# INSTRUCTIONS TO FOLLOW
Reproduce each of the following items word for word, with no changes.
═══ INFORMATION SHOWN ═══
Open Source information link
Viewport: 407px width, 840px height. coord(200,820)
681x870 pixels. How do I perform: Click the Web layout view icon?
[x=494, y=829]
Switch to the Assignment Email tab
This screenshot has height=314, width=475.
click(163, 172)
═══
# REPLY
Open Source information link
Viewport: 407px width, 840px height. coord(200,820)
681x870 pixels. How do I perform: Click the Web layout view icon?
[x=494, y=829]
Switch to the Assignment Email tab
This screenshot has height=314, width=475.
click(163, 172)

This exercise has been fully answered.